Los dispositivos suelen ser pequeños, del tamaño de una caja de cerillas, y se instalan en zonas poco visibles: bajo asientos, en el compartimento del maletero, dentro de embellecedores o tras el parachoques. Algunos emiten señales de radiofrecuencia detectables con aplicaciones especializadas.
¿Qué hacer al encontrar un localizador sospechoso?
- No manipularlo ni desmontarlo: alterar su estado puede destruir pruebas digitales clave.
- Fotografiar su ubicación exacta dentro del vehículo, con geotag si es posible.
- Denunciar inmediatamente ante la Policía Nacional o la Guardia Civil.
- Solicitar un informe pericial forense para vincularlo al presunto autor.
¿Cuál es el impacto económico y social de estos dispositivos?
El mercado de localizadores GPS es accesible: desde 25 € hasta 150 €, con apps gratuitas para seguimiento. Su facilidad de uso ha disparado los casos de vigilancia tecnológica en contextos de violencia de género. Según el Observatorio contra la Violencia Doméstica y de Género, el 18 % de las denuncias por control coercitivo en 2025 incluyeron uso de tecnología de rastreo.

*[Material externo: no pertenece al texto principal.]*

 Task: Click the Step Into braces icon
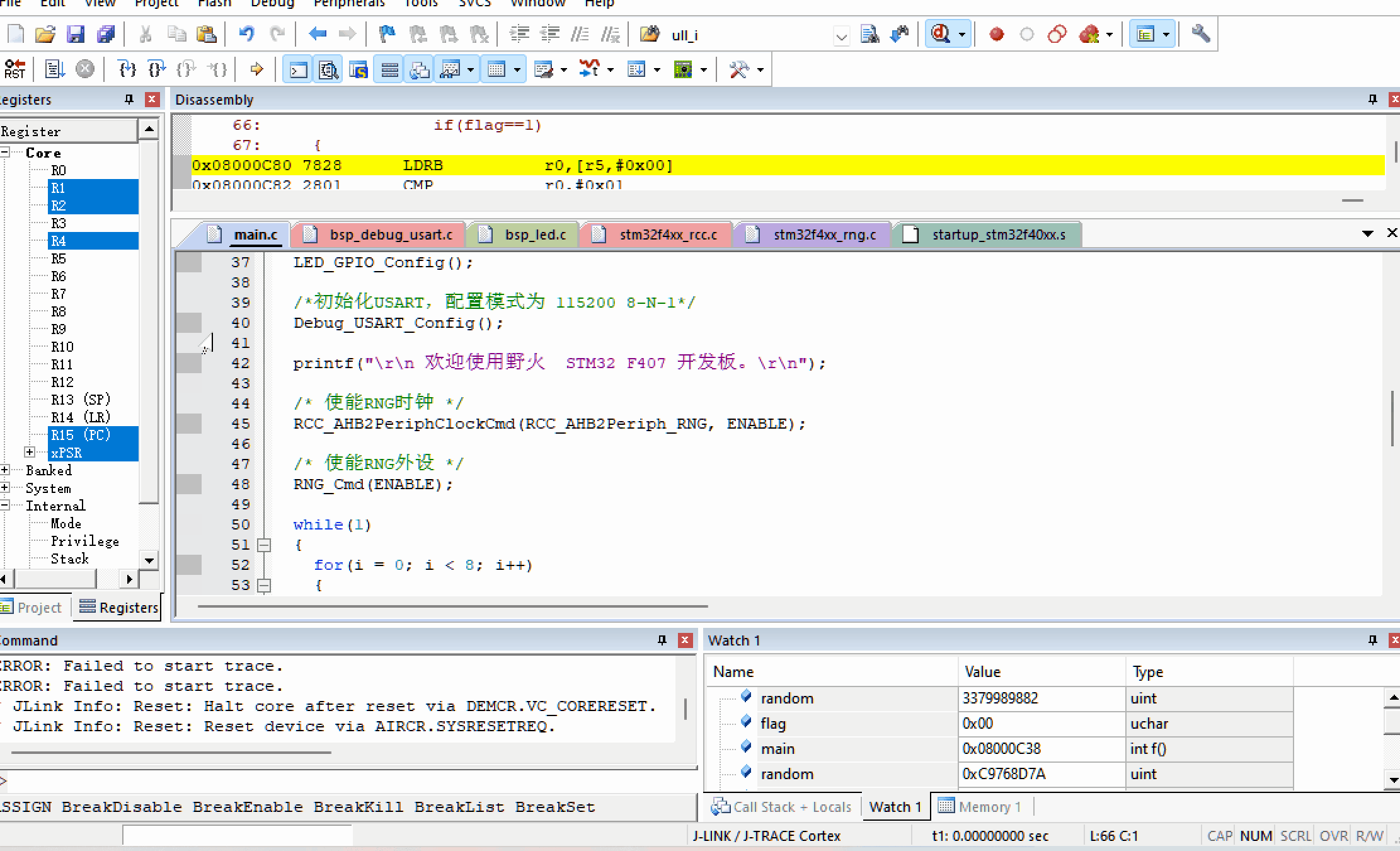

Empresas de seguridad privada reportan un aumento del 42 % en consultas sobre detección de dispositivos ocultos. Esto impulsa una nueva industria de servicios forenses móviles, con tarifas que oscilan entre 120 € y 350 € por inspección vehicular.
¿Qué responsabilidad tienen las plataformas de venta online?

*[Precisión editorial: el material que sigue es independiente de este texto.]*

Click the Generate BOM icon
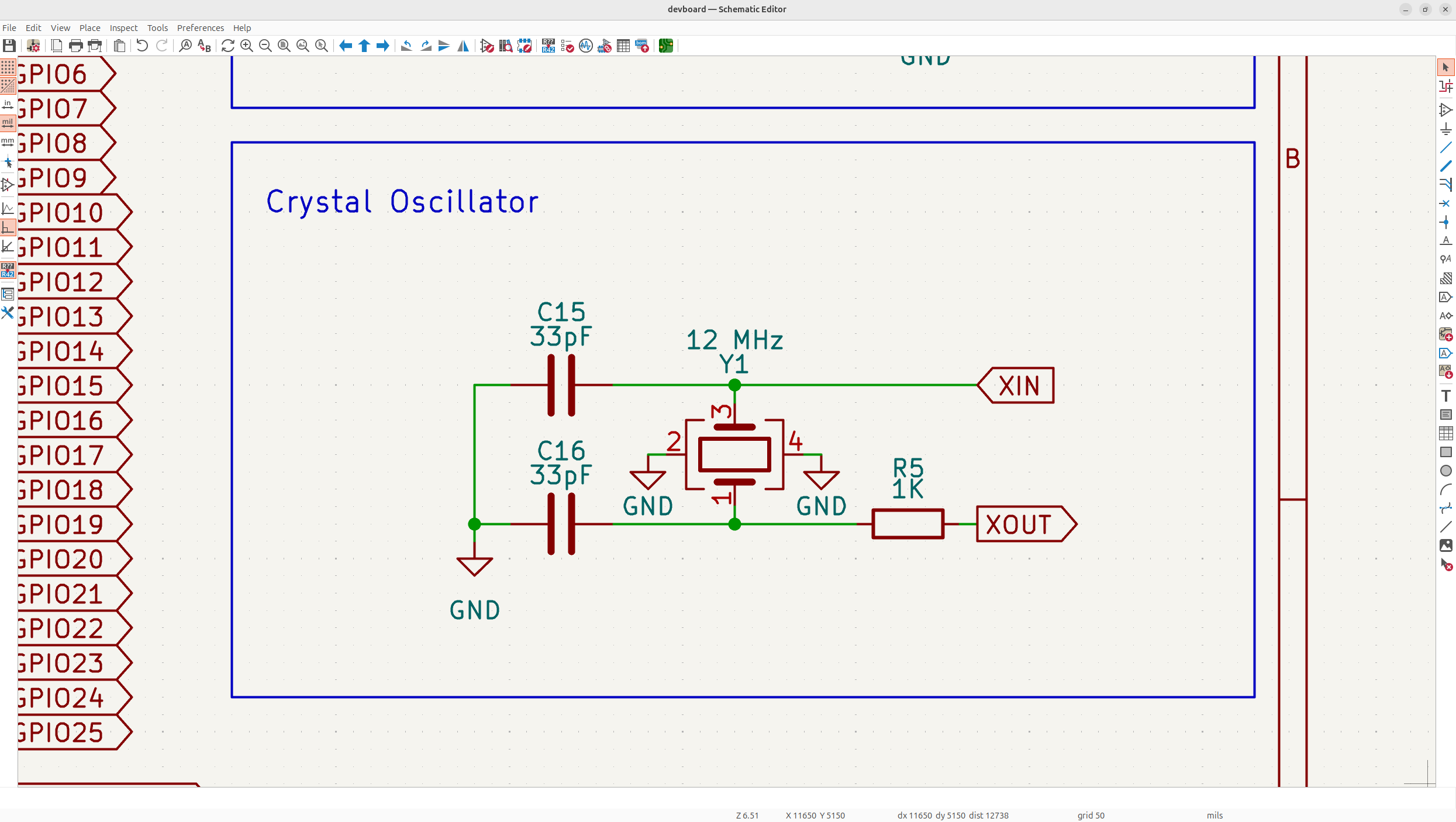The width and height of the screenshot is (1456, 822). coord(642,46)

Varios comercios digitales han sido requeridos por la Agencia Española de Protección de Datos (AEPD) para incluir advertencias legales obligatorias en sus fichas de producto. La AEPD exige que se informe claramente de que el uso sin consentimiento es delito tipificado y no un mero “uso doméstico”.

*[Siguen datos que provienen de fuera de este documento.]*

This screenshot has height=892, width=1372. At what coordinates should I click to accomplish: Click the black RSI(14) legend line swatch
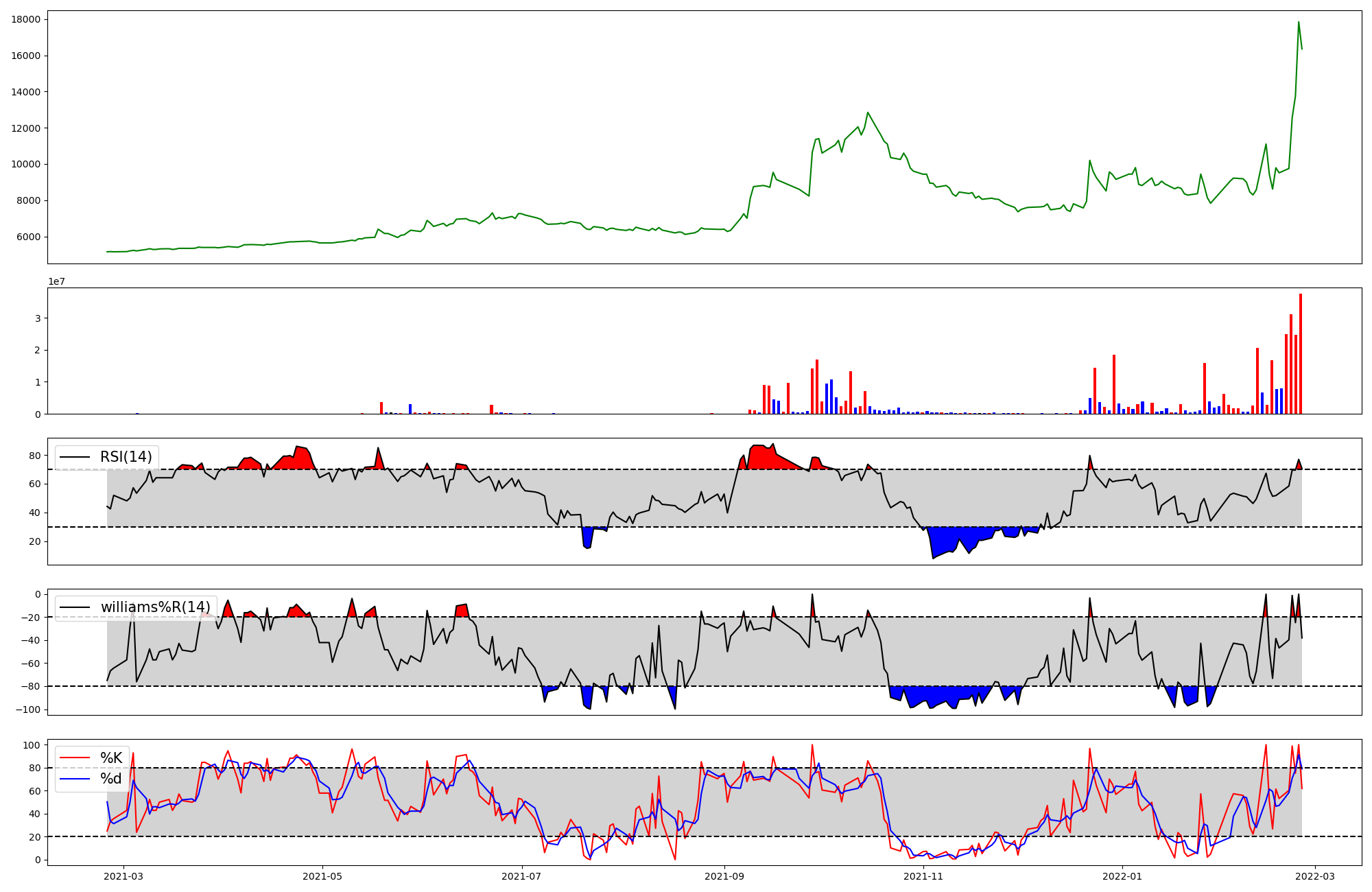(x=75, y=457)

¿Qué marco legal protege a las víctimas hoy?
Además del Código Penal, la Ley Orgánica 3/2018 de Protección de Datos y la Ley 1/2015 de protección de la víctima de violencia de género refuerzan las garantías. Los Juzgados de Violencia sobre la Mujer pueden decretar órdenes de alejamiento inmediatas si se acredita el uso de tecnología de control.
Datos Clave
- El artículo 197.7 del Código Penal castiga el uso no consentido de dispositivos de geolocalización con penas de 1 a 4 años de prisión.
- El 73 % de los casos detectados en 2025 involucraron a exparejas, según datos del Ministerio del Interior.
- La Policía Nacional ha creado unidades especializadas en ciberacoso y control tecnológico en 12 provincias.
- Manipular o destruir el dispositivo antes de la inspección policial puede afectar la cadena de custodia y debilitar la denuncia.
- Los dispositivos GPS comerciales deben cumplir la normativa CE y la Ley 9/2014 General de Telecomunicaciones, pero no regulan su uso ético o legal en contextos personales.